Nino Rota (1911–1979)
Concerto per archi (1964–65) Nino Rota? What’s Rota doing here, in a concert of classical works for string orchestra? Didn’t he just write music for films? Lots of films? Yes, it is true, he did compose many, many film scores, over 150 in fact. But it is also true that Rota, who was born in Milan in 1911 into a musical family, was a classically trained musician, and an impressively prolific composer of orchestral works, concertos, operas, ballets, choral works both sacred and
secular, chamber and solo pieces and more. For a long time he has been chiefly known for his film scores, including for Zeffirelli’s Romeo and Juliet (1968), The Godfather I and II (1972, 1974) as well as for a host of movies by Italian avant-garde directors Fellini and Visconti and others for whom he was the go-to composer. Yet his film music forms only a small portion of his total output.
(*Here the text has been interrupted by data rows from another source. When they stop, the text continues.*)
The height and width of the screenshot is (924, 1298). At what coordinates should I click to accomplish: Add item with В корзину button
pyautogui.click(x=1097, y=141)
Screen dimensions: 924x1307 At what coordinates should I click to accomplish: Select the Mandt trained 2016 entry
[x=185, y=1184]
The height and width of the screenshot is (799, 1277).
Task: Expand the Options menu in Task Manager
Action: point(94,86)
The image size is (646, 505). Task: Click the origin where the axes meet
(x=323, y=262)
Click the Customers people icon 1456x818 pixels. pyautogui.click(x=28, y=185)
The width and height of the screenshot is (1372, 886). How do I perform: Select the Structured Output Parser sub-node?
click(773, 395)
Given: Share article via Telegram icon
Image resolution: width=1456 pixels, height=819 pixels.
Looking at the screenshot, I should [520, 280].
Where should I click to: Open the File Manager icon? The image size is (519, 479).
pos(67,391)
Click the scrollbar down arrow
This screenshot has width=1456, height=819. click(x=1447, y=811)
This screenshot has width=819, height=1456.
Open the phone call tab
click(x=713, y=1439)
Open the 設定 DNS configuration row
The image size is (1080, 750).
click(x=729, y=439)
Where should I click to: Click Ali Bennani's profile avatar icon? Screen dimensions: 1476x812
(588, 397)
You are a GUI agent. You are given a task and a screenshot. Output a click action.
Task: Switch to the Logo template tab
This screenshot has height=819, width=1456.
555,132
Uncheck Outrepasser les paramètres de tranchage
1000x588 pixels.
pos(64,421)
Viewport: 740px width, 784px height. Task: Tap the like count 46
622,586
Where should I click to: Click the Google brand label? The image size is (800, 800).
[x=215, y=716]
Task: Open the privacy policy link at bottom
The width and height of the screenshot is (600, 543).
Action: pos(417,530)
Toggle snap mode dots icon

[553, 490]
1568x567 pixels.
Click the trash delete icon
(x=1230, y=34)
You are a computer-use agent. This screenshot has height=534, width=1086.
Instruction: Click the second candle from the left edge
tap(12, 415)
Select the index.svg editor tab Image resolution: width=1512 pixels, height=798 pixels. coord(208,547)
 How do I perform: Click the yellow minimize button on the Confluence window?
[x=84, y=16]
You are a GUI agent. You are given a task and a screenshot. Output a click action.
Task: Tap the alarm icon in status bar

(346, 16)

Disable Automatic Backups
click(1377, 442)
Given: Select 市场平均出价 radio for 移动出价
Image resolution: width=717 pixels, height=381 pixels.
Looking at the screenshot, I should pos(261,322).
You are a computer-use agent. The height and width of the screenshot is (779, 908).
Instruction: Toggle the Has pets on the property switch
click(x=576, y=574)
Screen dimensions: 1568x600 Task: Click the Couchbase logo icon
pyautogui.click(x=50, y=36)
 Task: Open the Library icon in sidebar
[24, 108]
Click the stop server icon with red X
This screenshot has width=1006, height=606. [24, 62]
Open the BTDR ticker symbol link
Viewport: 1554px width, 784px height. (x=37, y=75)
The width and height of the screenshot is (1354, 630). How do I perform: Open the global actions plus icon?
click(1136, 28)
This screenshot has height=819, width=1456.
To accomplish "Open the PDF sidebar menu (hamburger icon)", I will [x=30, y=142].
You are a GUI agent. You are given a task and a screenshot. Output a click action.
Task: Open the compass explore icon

Fortunately, in recent years, something of a Rota “renaissance” has emerged that has helped reveal his position in the development of 20th Century Italian music more accurately and has opened up performance of his concert music more frequently. His Concerto per archi on today’s programme is one of his non-cinematic works that has become more often played.It is a “concerto” not in the Romantic period sense of a soloist in three movements of musical competition with an orchestra, but in the Baroque sense of groups of instruments contrasted with each other in a multi movement work. This concerto is in four quite short movements: Prelude (Allegro ben moderato e cantabile), Scherzo (Allegretto comodo), Air (Andante quasi adagio), and Finale (Allegrissimo), with the feel of dance suites of the Baroque period and even occasional musical echoes from that era. The Prelude opens with a wistful melody in a swaying rhythm that almost evokes a feeling of uneasiness. This is interrupted by a contrasting section
that is more direct and energetic, and that may remind us a of Bartok. The opening section returns to conclude the Prelude. The Scherzo likewise has two contrasting elements both of them dance-like in different ways. Part of the Scherzo’s delight is the ingenuity we are aware of as Rota playfully combines different dance rhythms (3 beats with 2) in an unsettling way. The Aria movement begins quiet and thoughtful but gradually increases in emotion and tension before returning to calmer feelings toward the close. Early on, we can hear a descending figure in the bass that recalls Bach’s “Air” from his Orchestral Suite No.3. It is a tribute from one composer to another of course, but more than that it is a musical reminder that helps define how far removed the emotion and tension expressed in Rota’s Air is from the serenity of the Baroque master. Then the Finale—designated Allegrissimo the term should prepare us for the wonderfully playful and unbridled spirit with which Rota concludes his concerto.